* _Listed entries_
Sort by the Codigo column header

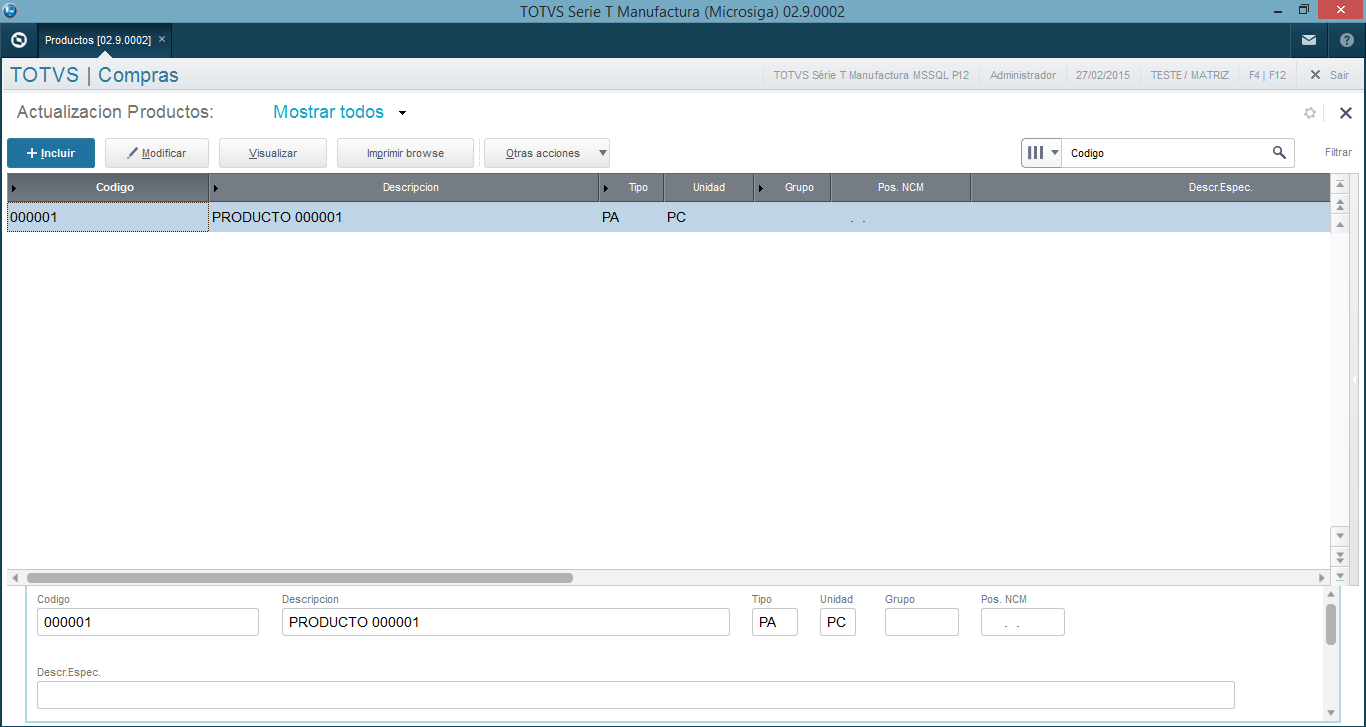(114, 187)
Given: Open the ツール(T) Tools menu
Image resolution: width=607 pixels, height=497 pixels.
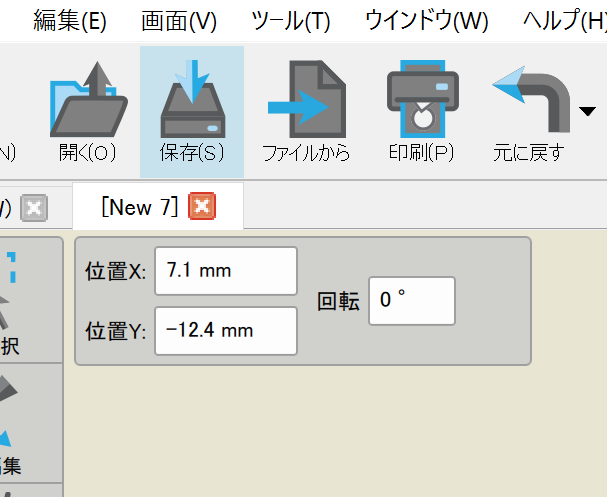Looking at the screenshot, I should click(290, 20).
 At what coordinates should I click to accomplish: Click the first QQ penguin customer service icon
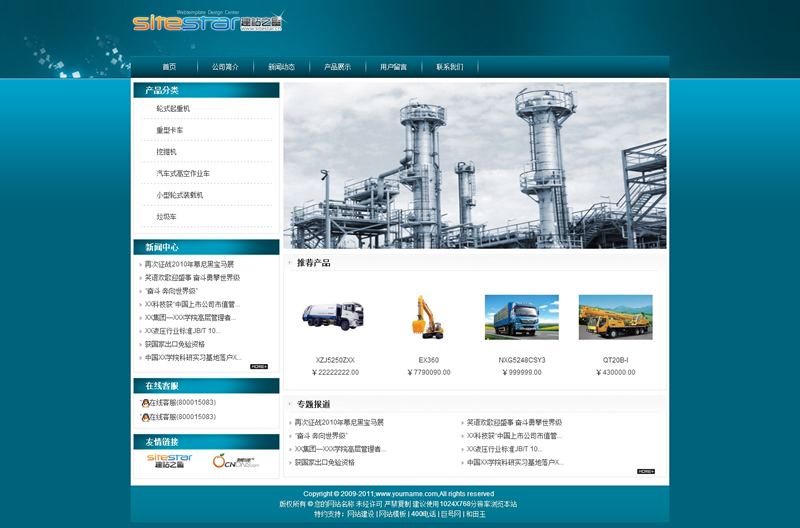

* _Problem to solve_
With the pictures removed, set down every line of the listing above exactly.

* _Exercise response_
Sort by the Codigo column header

(114, 187)
Given: Open the ツール(T) Tools menu
Image resolution: width=607 pixels, height=497 pixels.
Looking at the screenshot, I should click(290, 20).
 At what coordinates should I click to accomplish: Click the first QQ penguin customer service icon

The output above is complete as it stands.